[Dataset entries]

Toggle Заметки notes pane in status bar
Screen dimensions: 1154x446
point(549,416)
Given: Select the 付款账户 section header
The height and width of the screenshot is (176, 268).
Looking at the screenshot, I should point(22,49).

EXERCISE. Every entry is to be retyped word for word.

ANSWER TO THIS PROBLEM.
Toggle Заметки notes pane in status bar
Screen dimensions: 1154x446
point(549,416)
Given: Select the 付款账户 section header
The height and width of the screenshot is (176, 268).
Looking at the screenshot, I should point(22,49).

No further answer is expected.